Bence bu “Doğru zaman + Doğru yer + Şans= BAŞARI” tanımı, anlık veya geçici başarılar için geçerli. Ama hayatın ileri aşamalarında yeterli değil.

Örneğin iş hayatının zor zamanlarında da ayakta durmak için başka beceriler ve çabalar da olmalı.

Hele ki başarı tanımı, mutlu ve keyifli bir yaşam diye belirlenmişse.

🙂

Sizin BAŞARI tanımlarınız ve/veya sizin için BAŞARI’yı oluşturan unsurlar neler?

.

 

04 Ekim 2012 Perşembe

Başarı ve başkası

Başarısızlık Zirvesi‘ni baştan sona izleyemediğimi anlatmıştım.

Sevgili arkadaşım İlyas Boydak izlemiş. “Çok şey kaçırdığımı” söyledi. Bazı önemli noktaları anlattı. Bunlardan (aklımda yer eden) biri şöyle:

Konuşmacılara sorulmuş: Başkaları tarafından başarılı nitelendirilmek, ama mutsuz olmak mı; başkaları tarafından başarısız sanılmak, ama mutlu olmak mı?

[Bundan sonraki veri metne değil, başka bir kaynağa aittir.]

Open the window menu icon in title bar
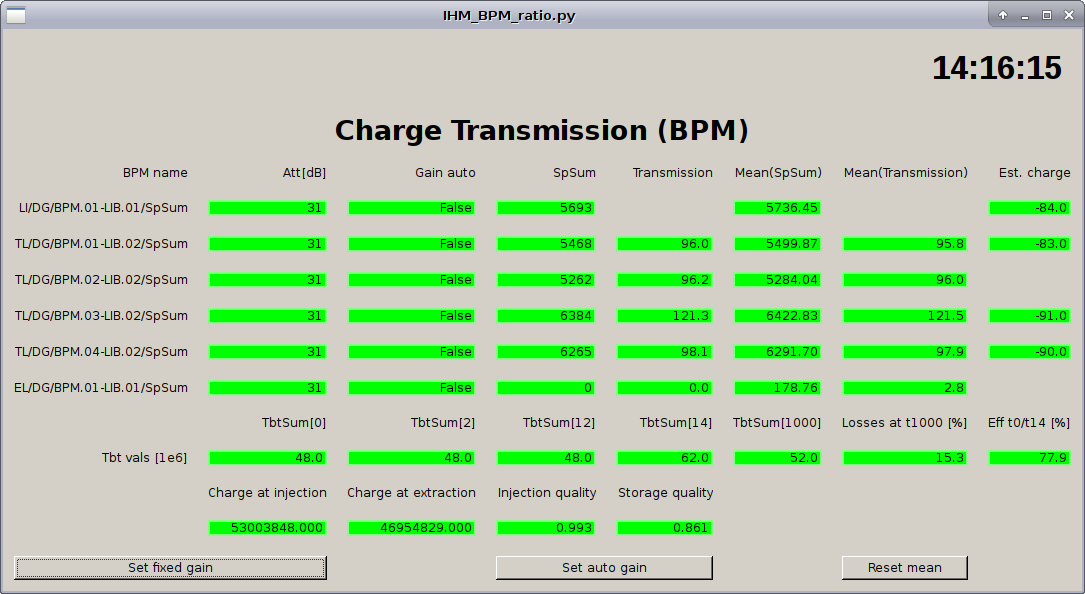The width and height of the screenshot is (1085, 594). 16,15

Bu 2 seçenek verildiğinde, hemen herkes başkasının görüşünü umursamayıp kendi mutluluğunu önemsemiş. Bir kişi hariç. Kim olduğunu tahmin etmemi istedi, ilk seferinde bildim.

İlyas’la tartıştık. Bu durumun bir “nesil sorunu” olduğunu söyledi. “Baby boomer” diye anılan 50+ yaş neslinin “başkasının hayatını yaşadığını” iddia etti. Çoğunluğu Y nesli olan girişimciler, başkasını pek umursamıyor.

Bu kanaat genelde doğru olmakla birlikte, BENCE o kişi için doğru değil. İşini ve görüntüsünü çok umursamak, başkalarına göre pozisyon almak aslında X neslinin özelliği. Nesiller arası farkları inceleyenler tarafından iş hayatında “köpekbalıkları” diye adlandırılıyorlar. (Ayrıntılı bilgi şurada, şu videodan da “lider olarak X nesli” izlenebilir.)

Bahsedilen yönetici, benden yaşlı olmakla beraber ruhu genç. X neslinin tüm özelliklerini taşıyor.

😛

Bana sorarsanız başarının tanımı, işin en önemli kısmıdır.